Bertuccini admits to a reluctance to give up partial control. “I have to say, we struggled with the decision,” he says, “because we’ve done so well on our own. The outstanding outcomes, patient and family satisfaction, employee satisfaction, low complications rate and the competitive pricing have all made this health care model a significant contribution to the community.”
In the partnership, the six-member board structure remains the same, with three members each from LSSH and NSH. “Basically, there’s really not much change — no bank change, no name change, no NSH on payroll checks, no change in employee benefits,” Domingue explains. “The change is going to be seamless from the other side on how we operate the facility. But, now that we are associated with a national partner, we’ll be able to take advantage of even bigger savings to help with physician growth.”

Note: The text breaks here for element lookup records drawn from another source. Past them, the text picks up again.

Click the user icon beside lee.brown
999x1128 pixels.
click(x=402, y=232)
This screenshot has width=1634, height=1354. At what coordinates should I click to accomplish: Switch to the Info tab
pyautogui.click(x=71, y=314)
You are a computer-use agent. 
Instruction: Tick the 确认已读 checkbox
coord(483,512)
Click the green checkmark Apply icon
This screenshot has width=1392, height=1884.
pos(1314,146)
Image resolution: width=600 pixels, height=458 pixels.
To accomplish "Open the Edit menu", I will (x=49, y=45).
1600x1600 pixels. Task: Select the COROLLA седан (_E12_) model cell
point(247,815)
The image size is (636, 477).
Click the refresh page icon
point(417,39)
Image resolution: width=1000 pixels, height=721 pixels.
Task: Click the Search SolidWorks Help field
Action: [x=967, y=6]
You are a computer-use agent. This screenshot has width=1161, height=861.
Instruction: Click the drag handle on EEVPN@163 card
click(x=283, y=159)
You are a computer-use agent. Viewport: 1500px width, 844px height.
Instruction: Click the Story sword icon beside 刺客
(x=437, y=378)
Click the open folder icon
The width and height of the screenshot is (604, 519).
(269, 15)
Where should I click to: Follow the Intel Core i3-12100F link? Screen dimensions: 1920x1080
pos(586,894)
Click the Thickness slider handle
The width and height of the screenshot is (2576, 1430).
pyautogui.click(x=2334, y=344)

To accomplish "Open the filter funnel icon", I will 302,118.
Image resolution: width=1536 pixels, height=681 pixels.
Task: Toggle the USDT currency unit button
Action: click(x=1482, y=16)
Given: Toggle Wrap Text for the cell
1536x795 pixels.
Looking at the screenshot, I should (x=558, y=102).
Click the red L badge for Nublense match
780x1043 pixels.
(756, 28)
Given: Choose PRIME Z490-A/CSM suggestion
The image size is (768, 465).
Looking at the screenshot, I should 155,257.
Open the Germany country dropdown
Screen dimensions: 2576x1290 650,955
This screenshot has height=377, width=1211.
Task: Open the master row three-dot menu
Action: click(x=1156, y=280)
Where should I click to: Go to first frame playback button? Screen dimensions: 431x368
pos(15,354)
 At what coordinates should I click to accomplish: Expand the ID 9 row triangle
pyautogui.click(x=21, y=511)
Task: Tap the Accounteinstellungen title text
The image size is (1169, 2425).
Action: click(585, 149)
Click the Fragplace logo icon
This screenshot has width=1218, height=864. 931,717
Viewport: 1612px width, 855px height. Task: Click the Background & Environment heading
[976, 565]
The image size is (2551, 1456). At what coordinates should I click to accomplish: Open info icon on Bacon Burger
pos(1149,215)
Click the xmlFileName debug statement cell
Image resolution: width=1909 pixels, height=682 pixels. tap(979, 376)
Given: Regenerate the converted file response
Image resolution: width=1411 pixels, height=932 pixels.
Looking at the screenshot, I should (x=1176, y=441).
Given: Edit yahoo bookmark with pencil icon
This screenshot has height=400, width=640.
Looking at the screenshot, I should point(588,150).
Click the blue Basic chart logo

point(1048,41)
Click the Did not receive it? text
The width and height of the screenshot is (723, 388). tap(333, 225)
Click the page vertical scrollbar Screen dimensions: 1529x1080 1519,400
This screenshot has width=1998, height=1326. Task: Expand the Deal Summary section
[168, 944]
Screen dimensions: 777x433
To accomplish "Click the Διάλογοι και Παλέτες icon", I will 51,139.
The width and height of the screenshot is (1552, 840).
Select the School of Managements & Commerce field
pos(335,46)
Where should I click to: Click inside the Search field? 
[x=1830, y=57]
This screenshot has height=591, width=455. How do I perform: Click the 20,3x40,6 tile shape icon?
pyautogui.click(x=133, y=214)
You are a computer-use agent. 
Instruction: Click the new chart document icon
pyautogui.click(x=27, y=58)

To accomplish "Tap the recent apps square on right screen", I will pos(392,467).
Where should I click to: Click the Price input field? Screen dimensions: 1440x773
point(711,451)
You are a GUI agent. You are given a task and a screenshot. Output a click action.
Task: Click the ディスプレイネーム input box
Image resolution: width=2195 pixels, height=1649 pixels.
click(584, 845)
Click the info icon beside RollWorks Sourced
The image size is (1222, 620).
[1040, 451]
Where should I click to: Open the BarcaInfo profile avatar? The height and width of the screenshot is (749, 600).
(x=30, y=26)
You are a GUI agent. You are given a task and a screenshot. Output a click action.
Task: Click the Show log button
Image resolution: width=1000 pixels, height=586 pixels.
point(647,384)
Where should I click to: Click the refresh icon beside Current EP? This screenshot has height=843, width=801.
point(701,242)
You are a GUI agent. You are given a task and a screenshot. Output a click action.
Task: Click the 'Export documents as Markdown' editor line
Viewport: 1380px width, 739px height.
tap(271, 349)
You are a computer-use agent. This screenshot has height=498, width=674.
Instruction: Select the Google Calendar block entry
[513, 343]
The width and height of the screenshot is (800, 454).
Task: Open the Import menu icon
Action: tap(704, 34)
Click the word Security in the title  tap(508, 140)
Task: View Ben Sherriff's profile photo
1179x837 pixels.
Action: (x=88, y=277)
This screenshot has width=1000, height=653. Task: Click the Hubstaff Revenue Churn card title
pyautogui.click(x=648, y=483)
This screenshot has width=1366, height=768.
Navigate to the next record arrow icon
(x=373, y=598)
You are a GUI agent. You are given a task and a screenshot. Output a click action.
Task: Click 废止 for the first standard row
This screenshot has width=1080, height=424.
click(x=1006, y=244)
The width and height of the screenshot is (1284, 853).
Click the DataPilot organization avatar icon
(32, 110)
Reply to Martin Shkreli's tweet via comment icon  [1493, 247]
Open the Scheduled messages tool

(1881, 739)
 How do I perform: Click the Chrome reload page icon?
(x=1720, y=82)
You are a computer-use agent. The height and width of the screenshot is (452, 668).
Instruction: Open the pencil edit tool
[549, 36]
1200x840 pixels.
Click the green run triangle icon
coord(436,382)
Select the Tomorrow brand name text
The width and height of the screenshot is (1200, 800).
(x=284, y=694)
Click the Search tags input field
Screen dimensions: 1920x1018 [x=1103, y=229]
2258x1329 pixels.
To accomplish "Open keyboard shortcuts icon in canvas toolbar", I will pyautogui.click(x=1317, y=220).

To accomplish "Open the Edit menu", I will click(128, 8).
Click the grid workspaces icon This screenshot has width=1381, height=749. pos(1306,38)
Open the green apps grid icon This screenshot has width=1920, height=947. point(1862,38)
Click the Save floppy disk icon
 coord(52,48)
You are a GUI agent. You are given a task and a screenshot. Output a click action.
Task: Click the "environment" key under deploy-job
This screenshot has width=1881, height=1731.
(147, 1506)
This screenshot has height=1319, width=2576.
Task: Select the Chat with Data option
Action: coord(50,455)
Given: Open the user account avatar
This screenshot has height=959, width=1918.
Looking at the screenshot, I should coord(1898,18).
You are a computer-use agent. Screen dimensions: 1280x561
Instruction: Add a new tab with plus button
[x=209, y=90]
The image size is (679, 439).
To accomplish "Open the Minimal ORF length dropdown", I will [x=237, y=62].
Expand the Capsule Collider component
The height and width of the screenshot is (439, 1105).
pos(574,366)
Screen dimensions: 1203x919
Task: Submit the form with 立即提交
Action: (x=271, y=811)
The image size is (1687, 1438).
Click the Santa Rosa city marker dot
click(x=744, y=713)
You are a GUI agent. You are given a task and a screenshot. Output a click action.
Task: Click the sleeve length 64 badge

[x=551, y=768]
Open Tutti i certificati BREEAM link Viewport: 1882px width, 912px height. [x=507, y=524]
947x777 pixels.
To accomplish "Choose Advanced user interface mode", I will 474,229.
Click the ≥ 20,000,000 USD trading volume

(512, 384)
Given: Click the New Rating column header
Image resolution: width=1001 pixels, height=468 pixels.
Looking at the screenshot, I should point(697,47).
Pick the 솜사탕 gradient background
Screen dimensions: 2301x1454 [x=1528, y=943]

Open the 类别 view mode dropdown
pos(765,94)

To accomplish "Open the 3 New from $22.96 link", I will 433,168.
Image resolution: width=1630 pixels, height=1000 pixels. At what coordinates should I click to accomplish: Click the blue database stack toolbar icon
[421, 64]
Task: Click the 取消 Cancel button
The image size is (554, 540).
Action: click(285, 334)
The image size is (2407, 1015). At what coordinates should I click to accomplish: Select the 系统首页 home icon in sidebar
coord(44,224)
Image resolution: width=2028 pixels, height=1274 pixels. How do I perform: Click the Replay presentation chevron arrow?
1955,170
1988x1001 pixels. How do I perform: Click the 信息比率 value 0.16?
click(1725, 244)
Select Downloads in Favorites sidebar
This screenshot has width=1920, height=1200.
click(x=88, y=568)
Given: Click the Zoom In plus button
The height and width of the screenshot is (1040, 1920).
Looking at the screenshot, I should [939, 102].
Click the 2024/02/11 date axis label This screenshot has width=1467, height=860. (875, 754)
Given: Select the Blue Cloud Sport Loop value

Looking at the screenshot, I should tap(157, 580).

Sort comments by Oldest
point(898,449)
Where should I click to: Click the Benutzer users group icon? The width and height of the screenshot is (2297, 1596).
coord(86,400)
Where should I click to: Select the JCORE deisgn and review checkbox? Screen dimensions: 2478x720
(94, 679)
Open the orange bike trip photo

These advantages include greater buying power, access to a more sophisticated IT system and sharing best practices.
“By partnering with all of these facilities under the umbrella of National Surgical Hospitals’ organization, we are going to have more resources to draw from,” Bertuccini says. “And, we believe that’s going to help provide us with legacy that we want for this hospital, which is ongoing excellent care for the patients of the community and the surrounding region.
“Buffy and her team have worked very hard over the past few years recruiting physicians who see the value of controlling their own environment and having input into the decision-making about how the facility is run,” he continues. “So, it’s that legacy that we want to continue, and by attracting new physicians, by expanding services as we are able to, and continuing to get the kind of results that we’ve been getting, we want to go long into the future.”